◆ **GIVEN REQUEST**
Could you reproduce all of the records below, substituting "interface agent" for every "GUI agent" and leaving everything else unchanged?
§ §
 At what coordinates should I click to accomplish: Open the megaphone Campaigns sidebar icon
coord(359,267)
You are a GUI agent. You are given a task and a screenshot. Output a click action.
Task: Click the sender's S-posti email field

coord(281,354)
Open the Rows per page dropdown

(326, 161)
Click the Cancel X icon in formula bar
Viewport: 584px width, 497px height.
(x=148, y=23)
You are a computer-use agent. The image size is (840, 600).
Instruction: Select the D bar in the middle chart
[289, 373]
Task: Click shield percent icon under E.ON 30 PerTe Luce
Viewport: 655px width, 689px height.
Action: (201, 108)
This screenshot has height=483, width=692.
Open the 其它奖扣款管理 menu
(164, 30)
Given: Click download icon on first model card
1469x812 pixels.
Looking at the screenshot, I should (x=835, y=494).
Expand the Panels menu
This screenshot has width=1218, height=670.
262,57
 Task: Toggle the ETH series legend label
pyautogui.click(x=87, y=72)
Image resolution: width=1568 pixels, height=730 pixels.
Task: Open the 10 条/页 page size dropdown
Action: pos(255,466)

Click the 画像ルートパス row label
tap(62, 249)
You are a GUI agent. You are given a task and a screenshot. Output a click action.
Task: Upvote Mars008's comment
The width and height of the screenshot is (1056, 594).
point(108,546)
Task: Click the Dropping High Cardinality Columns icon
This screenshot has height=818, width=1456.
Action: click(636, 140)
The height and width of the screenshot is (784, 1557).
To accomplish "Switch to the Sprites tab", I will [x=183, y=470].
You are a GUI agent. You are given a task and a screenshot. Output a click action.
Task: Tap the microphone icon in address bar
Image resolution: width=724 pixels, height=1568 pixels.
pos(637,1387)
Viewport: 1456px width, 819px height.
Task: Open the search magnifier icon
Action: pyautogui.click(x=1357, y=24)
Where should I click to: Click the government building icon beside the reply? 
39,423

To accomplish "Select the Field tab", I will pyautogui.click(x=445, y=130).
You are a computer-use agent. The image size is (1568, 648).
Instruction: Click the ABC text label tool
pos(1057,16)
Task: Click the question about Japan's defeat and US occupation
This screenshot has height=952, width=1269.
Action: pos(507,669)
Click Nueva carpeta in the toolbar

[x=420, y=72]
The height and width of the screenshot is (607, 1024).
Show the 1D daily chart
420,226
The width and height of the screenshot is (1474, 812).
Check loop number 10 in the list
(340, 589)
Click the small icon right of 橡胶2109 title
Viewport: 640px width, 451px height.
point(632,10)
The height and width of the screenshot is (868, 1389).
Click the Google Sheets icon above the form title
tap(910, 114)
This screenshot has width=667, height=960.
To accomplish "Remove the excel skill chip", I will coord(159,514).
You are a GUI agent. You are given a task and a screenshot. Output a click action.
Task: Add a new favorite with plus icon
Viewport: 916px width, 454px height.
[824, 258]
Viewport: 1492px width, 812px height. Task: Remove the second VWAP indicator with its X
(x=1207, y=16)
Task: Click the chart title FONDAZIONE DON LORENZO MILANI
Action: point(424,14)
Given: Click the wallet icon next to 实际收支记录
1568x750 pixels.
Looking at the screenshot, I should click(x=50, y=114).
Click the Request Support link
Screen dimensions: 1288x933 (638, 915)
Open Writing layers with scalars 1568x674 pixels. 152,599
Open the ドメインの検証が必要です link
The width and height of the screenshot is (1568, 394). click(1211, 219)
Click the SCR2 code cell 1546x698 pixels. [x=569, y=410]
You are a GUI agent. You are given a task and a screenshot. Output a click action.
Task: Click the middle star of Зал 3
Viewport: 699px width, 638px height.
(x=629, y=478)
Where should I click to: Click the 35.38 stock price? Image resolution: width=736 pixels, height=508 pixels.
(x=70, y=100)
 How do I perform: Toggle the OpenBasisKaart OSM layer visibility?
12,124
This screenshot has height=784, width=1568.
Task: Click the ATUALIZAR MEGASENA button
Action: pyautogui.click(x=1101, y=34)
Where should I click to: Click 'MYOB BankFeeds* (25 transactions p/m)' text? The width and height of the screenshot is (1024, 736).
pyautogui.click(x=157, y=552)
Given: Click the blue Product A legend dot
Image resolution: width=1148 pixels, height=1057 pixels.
§ §
◆ **THE REPLY**
 At what coordinates should I click to accomplish: Open the megaphone Campaigns sidebar icon
coord(359,267)
You are a interface agent. You are given a task and a screenshot. Output a click action.
Task: Click the sender's S-posti email field

coord(281,354)
Open the Rows per page dropdown

(326, 161)
Click the Cancel X icon in formula bar
Viewport: 584px width, 497px height.
(x=148, y=23)
You are a computer-use agent. The image size is (840, 600).
Instruction: Select the D bar in the middle chart
[289, 373]
Task: Click shield percent icon under E.ON 30 PerTe Luce
Viewport: 655px width, 689px height.
Action: (201, 108)
This screenshot has height=483, width=692.
Open the 其它奖扣款管理 menu
(164, 30)
Given: Click download icon on first model card
1469x812 pixels.
Looking at the screenshot, I should (x=835, y=494).
Expand the Panels menu
This screenshot has width=1218, height=670.
262,57
 Task: Toggle the ETH series legend label
pyautogui.click(x=87, y=72)
Image resolution: width=1568 pixels, height=730 pixels.
Task: Open the 10 条/页 page size dropdown
Action: pos(255,466)

Click the 画像ルートパス row label
tap(62, 249)
You are a interface agent. You are given a task and a screenshot. Output a click action.
Task: Upvote Mars008's comment
The width and height of the screenshot is (1056, 594).
point(108,546)
Task: Click the Dropping High Cardinality Columns icon
This screenshot has height=818, width=1456.
Action: click(636, 140)
The height and width of the screenshot is (784, 1557).
To accomplish "Switch to the Sprites tab", I will [x=183, y=470].
You are a interface agent. You are given a task and a screenshot. Output a click action.
Task: Tap the microphone icon in address bar
Image resolution: width=724 pixels, height=1568 pixels.
pos(637,1387)
Viewport: 1456px width, 819px height.
Task: Open the search magnifier icon
Action: pyautogui.click(x=1357, y=24)
Where should I click to: Click the government building icon beside the reply? 
39,423

To accomplish "Select the Field tab", I will pyautogui.click(x=445, y=130).
You are a computer-use agent. The image size is (1568, 648).
Instruction: Click the ABC text label tool
pos(1057,16)
Task: Click the question about Japan's defeat and US occupation
This screenshot has height=952, width=1269.
Action: pos(507,669)
Click Nueva carpeta in the toolbar

[x=420, y=72]
The height and width of the screenshot is (607, 1024).
Show the 1D daily chart
420,226
The width and height of the screenshot is (1474, 812).
Check loop number 10 in the list
(340, 589)
Click the small icon right of 橡胶2109 title
Viewport: 640px width, 451px height.
point(632,10)
The height and width of the screenshot is (868, 1389).
Click the Google Sheets icon above the form title
tap(910, 114)
This screenshot has width=667, height=960.
To accomplish "Remove the excel skill chip", I will coord(159,514).
You are a interface agent. You are given a task and a screenshot. Output a click action.
Task: Add a new favorite with plus icon
Viewport: 916px width, 454px height.
[824, 258]
Viewport: 1492px width, 812px height. Task: Remove the second VWAP indicator with its X
(x=1207, y=16)
Task: Click the chart title FONDAZIONE DON LORENZO MILANI
Action: point(424,14)
Given: Click the wallet icon next to 实际收支记录
1568x750 pixels.
Looking at the screenshot, I should click(x=50, y=114).
Click the Request Support link
Screen dimensions: 1288x933 (638, 915)
Open Writing layers with scalars 1568x674 pixels. 152,599
Open the ドメインの検証が必要です link
The width and height of the screenshot is (1568, 394). click(1211, 219)
Click the SCR2 code cell 1546x698 pixels. [x=569, y=410]
You are a interface agent. You are given a task and a screenshot. Output a click action.
Task: Click the middle star of Зал 3
Viewport: 699px width, 638px height.
(x=629, y=478)
Where should I click to: Click the 35.38 stock price? Image resolution: width=736 pixels, height=508 pixels.
(x=70, y=100)
 How do I perform: Toggle the OpenBasisKaart OSM layer visibility?
12,124
This screenshot has height=784, width=1568.
Task: Click the ATUALIZAR MEGASENA button
Action: pyautogui.click(x=1101, y=34)
Where should I click to: Click 'MYOB BankFeeds* (25 transactions p/m)' text? The width and height of the screenshot is (1024, 736).
pyautogui.click(x=157, y=552)
Given: Click the blue Product A legend dot
Image resolution: width=1148 pixels, height=1057 pixels.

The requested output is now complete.